Objective: The objective of the study was to sequence the promoter region of the MC4R gene in a cohort of obese children to identify rare variants.
Design, setting, and patients: A region 1500 bp upstream of the MC4R gene was sequenced in 267 unrelated local children younger than 10 years, with body weight of at least 150% of ideal. An 891-bp upstream region of the MC4R gene was cloned into a luciferase reporter vector for reporter gene assays.
Interventions: There were no interventions.
Main outcome measures: The basal transcriptional activity of the MC4R promoter was analyzed in human embryonic kidney 293 cells using reporter gene assays.

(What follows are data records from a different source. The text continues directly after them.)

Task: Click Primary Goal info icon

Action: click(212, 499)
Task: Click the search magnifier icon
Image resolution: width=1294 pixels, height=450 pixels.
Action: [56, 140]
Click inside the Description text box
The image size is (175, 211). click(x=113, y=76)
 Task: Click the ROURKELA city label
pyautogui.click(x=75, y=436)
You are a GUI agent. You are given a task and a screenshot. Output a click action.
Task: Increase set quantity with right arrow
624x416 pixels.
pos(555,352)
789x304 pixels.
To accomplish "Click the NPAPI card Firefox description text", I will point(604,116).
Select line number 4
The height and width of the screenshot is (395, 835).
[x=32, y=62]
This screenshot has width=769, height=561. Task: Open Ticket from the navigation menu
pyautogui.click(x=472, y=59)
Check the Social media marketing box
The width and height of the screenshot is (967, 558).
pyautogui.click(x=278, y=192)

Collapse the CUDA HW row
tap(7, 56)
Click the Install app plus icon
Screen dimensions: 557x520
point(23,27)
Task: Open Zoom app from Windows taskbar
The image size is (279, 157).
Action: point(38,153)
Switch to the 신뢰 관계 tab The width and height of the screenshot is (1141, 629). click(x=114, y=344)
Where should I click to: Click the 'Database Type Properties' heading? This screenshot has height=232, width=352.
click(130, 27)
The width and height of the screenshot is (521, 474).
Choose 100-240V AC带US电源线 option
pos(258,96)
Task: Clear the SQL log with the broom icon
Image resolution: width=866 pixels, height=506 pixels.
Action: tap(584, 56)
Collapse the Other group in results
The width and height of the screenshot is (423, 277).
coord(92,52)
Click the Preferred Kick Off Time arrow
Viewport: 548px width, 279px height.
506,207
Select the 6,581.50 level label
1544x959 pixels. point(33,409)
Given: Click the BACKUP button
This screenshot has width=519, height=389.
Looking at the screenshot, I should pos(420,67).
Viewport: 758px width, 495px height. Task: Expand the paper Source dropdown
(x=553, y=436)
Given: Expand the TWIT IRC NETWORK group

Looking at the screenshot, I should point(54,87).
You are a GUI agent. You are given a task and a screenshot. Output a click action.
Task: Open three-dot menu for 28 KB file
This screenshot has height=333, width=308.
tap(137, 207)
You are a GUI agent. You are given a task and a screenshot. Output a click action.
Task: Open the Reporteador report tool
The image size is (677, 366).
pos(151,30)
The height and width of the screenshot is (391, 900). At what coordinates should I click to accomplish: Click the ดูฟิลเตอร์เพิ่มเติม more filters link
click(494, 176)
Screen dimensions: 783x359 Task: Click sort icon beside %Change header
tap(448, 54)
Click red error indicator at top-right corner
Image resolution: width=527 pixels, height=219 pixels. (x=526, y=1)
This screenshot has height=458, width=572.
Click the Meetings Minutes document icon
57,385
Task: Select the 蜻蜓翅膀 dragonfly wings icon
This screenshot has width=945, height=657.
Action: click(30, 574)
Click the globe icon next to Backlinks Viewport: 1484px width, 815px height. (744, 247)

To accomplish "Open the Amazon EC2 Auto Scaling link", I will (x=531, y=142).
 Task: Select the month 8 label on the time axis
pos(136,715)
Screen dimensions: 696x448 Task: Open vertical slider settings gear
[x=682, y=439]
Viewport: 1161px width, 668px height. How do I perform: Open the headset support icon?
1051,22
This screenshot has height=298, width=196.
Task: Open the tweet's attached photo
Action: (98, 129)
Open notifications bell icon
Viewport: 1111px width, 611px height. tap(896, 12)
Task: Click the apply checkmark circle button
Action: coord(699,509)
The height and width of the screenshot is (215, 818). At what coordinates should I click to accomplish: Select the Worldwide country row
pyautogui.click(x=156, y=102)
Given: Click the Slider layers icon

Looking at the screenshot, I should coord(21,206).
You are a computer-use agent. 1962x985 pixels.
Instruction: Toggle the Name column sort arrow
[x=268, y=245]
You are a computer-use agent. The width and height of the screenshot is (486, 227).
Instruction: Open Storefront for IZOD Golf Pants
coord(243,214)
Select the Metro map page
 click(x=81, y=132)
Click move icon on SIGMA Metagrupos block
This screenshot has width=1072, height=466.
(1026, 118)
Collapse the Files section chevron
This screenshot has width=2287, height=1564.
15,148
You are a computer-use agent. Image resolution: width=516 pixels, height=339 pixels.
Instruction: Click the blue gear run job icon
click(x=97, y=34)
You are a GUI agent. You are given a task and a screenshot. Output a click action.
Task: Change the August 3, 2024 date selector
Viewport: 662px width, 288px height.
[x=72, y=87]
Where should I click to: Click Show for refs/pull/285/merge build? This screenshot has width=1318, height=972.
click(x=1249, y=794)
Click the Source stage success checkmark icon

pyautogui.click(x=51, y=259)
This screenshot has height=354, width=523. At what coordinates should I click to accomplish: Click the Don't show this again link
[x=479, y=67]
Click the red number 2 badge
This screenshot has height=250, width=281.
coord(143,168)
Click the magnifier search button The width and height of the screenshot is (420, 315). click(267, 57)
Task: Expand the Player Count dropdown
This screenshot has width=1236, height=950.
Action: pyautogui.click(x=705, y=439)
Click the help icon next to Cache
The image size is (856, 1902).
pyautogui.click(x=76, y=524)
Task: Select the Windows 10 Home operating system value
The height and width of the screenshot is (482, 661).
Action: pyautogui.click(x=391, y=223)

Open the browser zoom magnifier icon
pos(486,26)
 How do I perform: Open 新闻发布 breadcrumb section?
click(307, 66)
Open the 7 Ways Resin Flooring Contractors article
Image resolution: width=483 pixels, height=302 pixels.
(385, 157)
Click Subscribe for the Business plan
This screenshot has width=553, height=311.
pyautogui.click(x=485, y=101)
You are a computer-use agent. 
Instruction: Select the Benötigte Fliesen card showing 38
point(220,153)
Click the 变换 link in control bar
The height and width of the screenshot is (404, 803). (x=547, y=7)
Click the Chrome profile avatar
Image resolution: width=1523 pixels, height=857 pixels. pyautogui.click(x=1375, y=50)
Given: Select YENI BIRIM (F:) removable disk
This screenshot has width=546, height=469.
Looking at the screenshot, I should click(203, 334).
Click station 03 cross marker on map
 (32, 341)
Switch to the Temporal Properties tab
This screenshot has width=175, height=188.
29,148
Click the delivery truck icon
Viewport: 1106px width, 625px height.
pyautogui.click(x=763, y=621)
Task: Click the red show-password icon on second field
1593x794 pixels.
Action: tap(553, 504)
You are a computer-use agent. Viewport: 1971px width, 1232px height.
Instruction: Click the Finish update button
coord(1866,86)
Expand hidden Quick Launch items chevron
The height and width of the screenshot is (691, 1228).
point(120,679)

Results: Three rare variants were detected: c.-803A>G, c.-105C>G, and c.-216C>T. The novel c.-803A>G variant was found in a 9-year-old severely obese Malay boy. This variant was not found in his severely obese mother but was present in his overweight father, who had type 2 diabetes, and also in his normal-weight brother. The novel c.-105C>G variant was found in an obese 9-year-old Malay boy. The c.-216C>T variant was found in an obese Chinese girl with Down's syndrome. The transcriptional activities of the c.-803A>G and c.-105C>G promoters were significantly reduced compared with the wild type but not the c.-216C>T promoter.
Conclusions: We have described, for the first time, two novel human MC4R gene promoter variants found in obese children that resulted in a decrease in basal transcriptional activity.